I've been looking at some permissions issues lately.  It strikes me that 
the Linux system has become much more complicated over the years.  There 
are a couple of issues.

First there is Linux-PAM.  This has been around for a long time.  I 
often wonder why it is needed.  I used to try to ignore it, but there 
are just too many applications that seem to require it for that.  I do 
know that it can be useful in a multi-user environment using ldap for 
logon credentials, but how common is that?

Second is polkit.  This is something that is only useful in a graphical 
environment with multiple users.  What is it's purpose on a laptop?  On 
a server without Xorg?  Again, there are many apps that seem to demand it.

A quick look for polkit dependencies in the book show hat it is needed 
for upower, udisks/udisks2, colord, 
network-manager/network-manager-applet, gconf, polkit-gnome, lxsession, 
consolekit, and thunar-volman. All of these have polkit either required 
or recommended.

Third is consolekit.  The packages that use it are kde-workspace, 
lxde-common, lxqt-common, pulseaudio, networkmanager, sddm, lxdm, and 
xfce4-session.  All of these except pulseaudio and xfce4-session have 
consolekit required or recommended.  Additionally ConsoleKit is not 
being actively maintained.  They now say to use systemd-logind.

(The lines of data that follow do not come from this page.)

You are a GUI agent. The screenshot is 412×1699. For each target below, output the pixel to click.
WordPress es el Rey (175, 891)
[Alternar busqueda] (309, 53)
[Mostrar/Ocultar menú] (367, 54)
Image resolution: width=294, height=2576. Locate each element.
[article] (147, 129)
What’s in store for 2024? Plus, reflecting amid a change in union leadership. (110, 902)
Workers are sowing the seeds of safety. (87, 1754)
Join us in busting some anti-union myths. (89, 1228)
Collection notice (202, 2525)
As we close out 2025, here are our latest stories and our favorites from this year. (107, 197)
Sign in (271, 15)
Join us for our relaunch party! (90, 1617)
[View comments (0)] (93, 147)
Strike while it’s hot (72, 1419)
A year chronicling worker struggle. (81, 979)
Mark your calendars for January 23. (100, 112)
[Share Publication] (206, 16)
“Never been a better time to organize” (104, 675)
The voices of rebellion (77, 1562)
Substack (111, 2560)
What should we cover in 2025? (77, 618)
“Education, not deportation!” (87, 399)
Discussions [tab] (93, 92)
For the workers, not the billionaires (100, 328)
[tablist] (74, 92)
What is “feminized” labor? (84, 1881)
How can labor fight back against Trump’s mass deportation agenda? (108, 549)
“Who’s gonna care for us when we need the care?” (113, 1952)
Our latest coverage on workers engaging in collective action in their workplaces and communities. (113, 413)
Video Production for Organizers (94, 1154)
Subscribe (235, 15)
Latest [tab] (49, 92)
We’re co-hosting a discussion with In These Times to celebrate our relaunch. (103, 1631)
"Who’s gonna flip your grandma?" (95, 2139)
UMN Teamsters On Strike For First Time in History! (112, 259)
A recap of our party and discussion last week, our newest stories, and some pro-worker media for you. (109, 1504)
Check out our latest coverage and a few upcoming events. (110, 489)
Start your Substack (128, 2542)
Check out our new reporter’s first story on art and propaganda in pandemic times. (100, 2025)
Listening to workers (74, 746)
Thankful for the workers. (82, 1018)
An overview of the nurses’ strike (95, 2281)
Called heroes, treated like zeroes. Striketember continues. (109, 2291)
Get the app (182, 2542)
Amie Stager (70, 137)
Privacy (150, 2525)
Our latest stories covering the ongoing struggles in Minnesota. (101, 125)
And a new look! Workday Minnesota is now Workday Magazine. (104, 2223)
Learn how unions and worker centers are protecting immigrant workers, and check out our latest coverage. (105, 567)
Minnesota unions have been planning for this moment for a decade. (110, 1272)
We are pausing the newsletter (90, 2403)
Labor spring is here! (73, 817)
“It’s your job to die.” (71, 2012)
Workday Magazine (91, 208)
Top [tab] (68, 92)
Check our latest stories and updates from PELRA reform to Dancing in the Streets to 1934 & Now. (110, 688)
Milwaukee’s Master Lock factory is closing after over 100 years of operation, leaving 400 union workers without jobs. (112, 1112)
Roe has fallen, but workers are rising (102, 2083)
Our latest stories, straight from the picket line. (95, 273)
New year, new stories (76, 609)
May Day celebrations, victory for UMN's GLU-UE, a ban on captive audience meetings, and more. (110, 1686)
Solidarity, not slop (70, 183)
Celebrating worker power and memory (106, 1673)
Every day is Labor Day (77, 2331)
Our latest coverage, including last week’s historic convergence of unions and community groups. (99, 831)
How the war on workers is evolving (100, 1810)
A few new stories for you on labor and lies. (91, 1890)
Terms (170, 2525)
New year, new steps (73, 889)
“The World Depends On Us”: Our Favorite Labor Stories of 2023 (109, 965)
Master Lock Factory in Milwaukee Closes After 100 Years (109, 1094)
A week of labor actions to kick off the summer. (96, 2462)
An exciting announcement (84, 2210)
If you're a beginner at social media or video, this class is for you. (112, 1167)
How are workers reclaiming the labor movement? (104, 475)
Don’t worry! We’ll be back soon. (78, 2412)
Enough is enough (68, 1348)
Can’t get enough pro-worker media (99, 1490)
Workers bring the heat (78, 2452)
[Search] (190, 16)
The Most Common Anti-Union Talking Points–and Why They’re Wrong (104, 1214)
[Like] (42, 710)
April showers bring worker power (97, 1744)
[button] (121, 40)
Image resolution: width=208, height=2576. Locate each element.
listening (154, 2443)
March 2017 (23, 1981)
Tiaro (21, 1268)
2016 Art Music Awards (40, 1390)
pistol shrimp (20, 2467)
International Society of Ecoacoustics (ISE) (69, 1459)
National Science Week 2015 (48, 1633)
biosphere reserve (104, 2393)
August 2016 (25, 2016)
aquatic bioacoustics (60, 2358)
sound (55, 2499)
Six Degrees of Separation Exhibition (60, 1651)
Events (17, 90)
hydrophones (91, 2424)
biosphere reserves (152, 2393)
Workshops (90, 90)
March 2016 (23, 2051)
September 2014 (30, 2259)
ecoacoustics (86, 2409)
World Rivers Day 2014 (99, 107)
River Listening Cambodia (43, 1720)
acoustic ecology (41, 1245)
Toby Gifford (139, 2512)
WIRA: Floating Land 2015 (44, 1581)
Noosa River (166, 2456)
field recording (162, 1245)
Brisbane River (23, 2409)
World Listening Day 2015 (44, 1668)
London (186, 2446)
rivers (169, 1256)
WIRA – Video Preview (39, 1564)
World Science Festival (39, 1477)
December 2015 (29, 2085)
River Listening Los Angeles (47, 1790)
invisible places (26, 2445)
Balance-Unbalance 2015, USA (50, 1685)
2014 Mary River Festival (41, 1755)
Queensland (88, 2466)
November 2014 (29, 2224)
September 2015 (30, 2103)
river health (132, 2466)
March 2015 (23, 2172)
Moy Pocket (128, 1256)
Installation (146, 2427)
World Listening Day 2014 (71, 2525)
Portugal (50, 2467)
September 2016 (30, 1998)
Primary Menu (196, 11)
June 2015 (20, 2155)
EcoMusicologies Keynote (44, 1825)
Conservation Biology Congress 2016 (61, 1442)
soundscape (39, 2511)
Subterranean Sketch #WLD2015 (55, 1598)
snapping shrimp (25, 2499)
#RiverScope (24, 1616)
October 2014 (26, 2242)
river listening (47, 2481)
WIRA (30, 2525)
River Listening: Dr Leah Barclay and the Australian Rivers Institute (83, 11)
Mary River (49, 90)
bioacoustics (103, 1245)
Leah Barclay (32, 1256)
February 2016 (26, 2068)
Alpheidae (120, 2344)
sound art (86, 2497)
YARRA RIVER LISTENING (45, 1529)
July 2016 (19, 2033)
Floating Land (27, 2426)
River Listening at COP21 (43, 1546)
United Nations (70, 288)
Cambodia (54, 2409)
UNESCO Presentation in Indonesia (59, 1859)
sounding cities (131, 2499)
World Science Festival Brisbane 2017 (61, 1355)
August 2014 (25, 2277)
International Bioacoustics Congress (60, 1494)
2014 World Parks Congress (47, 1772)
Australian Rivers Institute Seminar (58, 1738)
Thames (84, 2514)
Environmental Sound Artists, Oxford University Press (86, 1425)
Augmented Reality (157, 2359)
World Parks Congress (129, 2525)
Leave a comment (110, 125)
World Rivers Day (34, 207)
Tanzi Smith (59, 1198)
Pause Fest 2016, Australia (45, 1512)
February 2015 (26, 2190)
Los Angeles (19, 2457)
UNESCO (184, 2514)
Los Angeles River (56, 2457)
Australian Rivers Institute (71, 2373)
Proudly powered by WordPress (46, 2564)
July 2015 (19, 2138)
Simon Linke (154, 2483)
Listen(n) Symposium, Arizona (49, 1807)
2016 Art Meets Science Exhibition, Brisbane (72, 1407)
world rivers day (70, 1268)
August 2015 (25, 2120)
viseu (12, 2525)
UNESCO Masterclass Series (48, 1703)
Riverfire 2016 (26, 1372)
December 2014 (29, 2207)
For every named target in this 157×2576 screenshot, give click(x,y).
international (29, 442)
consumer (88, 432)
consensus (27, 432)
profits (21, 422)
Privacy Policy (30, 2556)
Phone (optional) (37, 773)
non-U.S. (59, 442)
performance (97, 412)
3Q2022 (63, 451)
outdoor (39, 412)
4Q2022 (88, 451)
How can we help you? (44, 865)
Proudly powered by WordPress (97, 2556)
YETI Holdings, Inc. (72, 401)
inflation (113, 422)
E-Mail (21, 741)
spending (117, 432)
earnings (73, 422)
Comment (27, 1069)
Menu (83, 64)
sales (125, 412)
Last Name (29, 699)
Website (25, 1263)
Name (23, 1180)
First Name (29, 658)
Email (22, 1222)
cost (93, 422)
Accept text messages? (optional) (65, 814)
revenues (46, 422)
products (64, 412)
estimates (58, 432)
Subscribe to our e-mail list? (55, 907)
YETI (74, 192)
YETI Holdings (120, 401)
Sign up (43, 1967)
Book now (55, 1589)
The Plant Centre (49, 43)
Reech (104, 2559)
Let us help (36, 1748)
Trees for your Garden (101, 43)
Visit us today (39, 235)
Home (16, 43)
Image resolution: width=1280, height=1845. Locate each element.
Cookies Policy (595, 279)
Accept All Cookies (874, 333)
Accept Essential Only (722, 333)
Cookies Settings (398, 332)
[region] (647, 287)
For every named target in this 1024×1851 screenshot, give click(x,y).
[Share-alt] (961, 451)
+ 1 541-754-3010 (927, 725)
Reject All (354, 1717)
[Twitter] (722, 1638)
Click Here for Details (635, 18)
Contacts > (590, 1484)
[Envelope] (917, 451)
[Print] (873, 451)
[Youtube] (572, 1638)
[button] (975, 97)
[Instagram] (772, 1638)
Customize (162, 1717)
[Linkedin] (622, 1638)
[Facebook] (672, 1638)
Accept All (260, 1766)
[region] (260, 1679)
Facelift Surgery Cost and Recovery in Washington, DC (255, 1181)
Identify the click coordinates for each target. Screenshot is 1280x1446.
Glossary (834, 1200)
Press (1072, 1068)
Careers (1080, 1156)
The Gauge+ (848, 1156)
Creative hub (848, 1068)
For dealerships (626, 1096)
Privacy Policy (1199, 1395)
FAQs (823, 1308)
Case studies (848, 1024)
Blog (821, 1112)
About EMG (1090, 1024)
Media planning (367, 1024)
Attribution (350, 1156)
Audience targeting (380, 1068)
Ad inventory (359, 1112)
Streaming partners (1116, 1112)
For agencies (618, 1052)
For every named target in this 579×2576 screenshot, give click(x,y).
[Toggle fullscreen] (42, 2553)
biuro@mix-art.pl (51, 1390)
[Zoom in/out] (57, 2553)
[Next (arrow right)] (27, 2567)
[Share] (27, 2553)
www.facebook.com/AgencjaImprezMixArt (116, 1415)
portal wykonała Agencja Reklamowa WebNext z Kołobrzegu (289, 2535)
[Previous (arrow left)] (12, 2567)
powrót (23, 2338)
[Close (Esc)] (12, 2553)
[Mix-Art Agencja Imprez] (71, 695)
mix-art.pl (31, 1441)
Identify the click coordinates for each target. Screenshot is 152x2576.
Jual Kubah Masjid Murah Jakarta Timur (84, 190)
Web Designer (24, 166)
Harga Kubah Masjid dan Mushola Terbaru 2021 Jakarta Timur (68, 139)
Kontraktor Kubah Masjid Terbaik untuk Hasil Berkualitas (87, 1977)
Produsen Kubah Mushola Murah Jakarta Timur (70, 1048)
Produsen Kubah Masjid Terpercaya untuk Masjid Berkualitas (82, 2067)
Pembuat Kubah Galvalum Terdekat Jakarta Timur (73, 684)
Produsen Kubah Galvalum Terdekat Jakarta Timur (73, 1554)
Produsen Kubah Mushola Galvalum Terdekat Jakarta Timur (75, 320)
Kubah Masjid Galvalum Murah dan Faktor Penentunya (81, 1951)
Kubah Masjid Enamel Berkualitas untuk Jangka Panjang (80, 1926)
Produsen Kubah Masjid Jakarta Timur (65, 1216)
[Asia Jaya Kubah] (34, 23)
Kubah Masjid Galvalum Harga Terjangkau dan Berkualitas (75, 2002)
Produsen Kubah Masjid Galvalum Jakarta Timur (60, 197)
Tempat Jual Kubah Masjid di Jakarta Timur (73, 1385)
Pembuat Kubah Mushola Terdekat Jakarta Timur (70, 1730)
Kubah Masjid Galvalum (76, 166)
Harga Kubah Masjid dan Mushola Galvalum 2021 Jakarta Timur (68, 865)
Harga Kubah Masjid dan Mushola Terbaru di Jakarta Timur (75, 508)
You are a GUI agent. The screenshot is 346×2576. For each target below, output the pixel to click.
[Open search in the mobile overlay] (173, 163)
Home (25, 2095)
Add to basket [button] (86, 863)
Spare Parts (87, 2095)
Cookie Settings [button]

http://www.freedesktop.org/wiki/Software/ConsoleKit/

To make things worse, to implement this applications like upowerd, 
polkitd, console-kit-daemon, etc are run as daemons even after a 
graphical session is terminated.

-------

To me, all these permission applications are only needed in an 
environment where there are multiple users on a system.  In addition, if 
there are multiple users, they need to be using a graphical desktop.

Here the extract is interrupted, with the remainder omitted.